* **MATERIAL TO PROCESS**:
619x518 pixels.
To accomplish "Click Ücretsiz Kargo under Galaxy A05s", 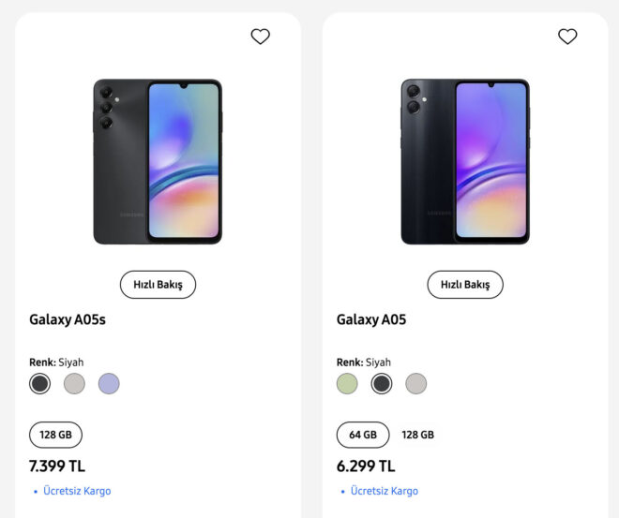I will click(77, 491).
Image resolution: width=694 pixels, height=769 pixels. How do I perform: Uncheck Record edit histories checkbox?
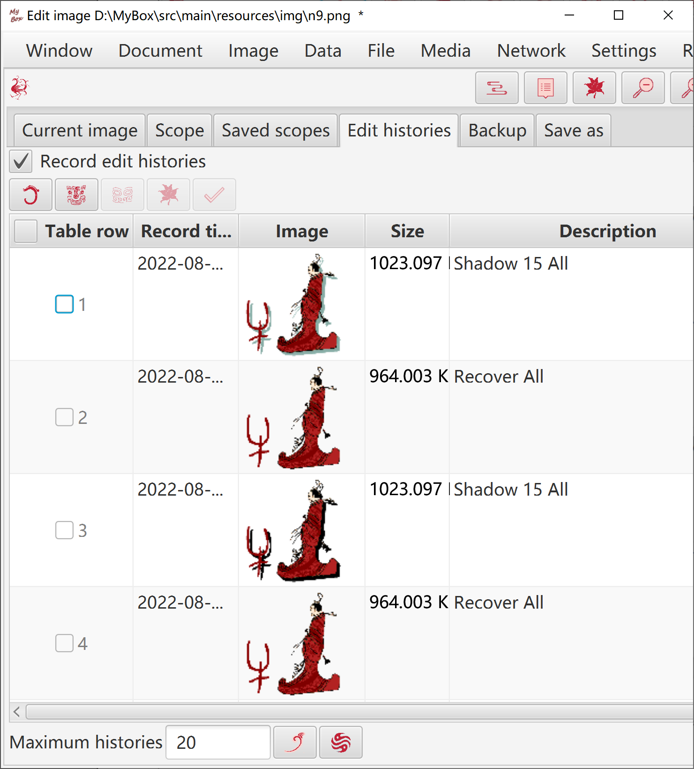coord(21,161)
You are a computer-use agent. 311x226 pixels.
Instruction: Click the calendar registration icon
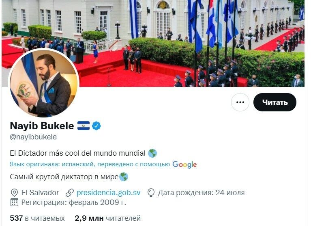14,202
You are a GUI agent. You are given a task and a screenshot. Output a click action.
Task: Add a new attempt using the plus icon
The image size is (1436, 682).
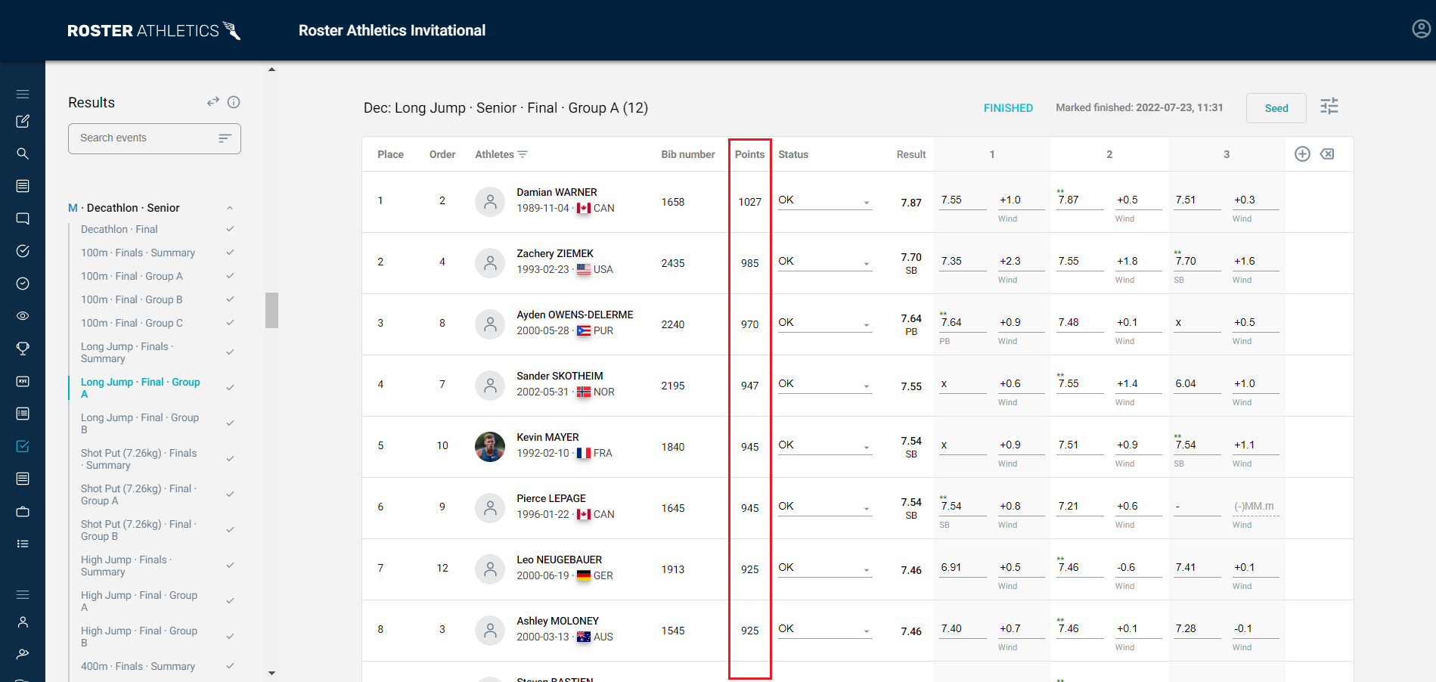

...

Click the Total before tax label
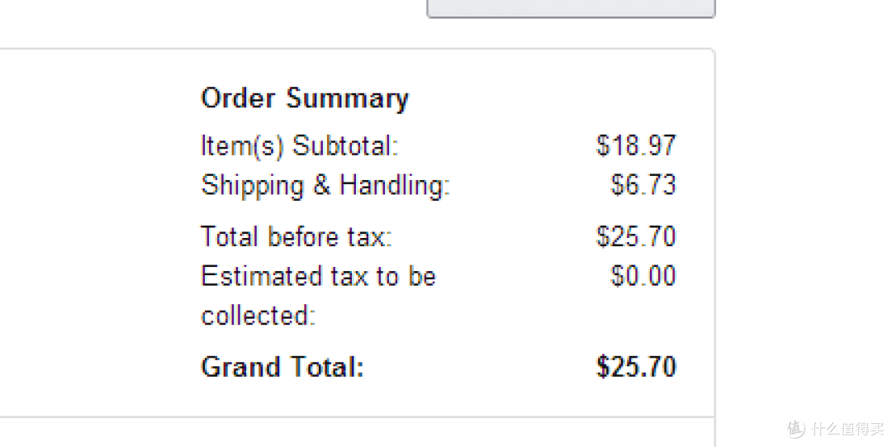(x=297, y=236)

* **EXERCISE PROMPT**:
Shift every coordinate in the answers by -105, and write out again all lines between the line containing "Image resolution: width=694" and the line containing "The image size is (1436, 682).", inclusive, with the requests kept. Leave the pictures out of your answer.

* **ANSWER TO THIS TASK**:
Image resolution: width=694 pixels, height=769 pixels. How do I perform: Uncheck Record edit histories checkbox?
coord(-84,56)
You are a computer-use agent. 311x226 pixels.
Instruction: Click the calendar registration icon
-91,97
You are a GUI agent. You are given a task and a screenshot. Output a click action.
Task: Add a new attempt using the plus icon
The image size is (1436, 682).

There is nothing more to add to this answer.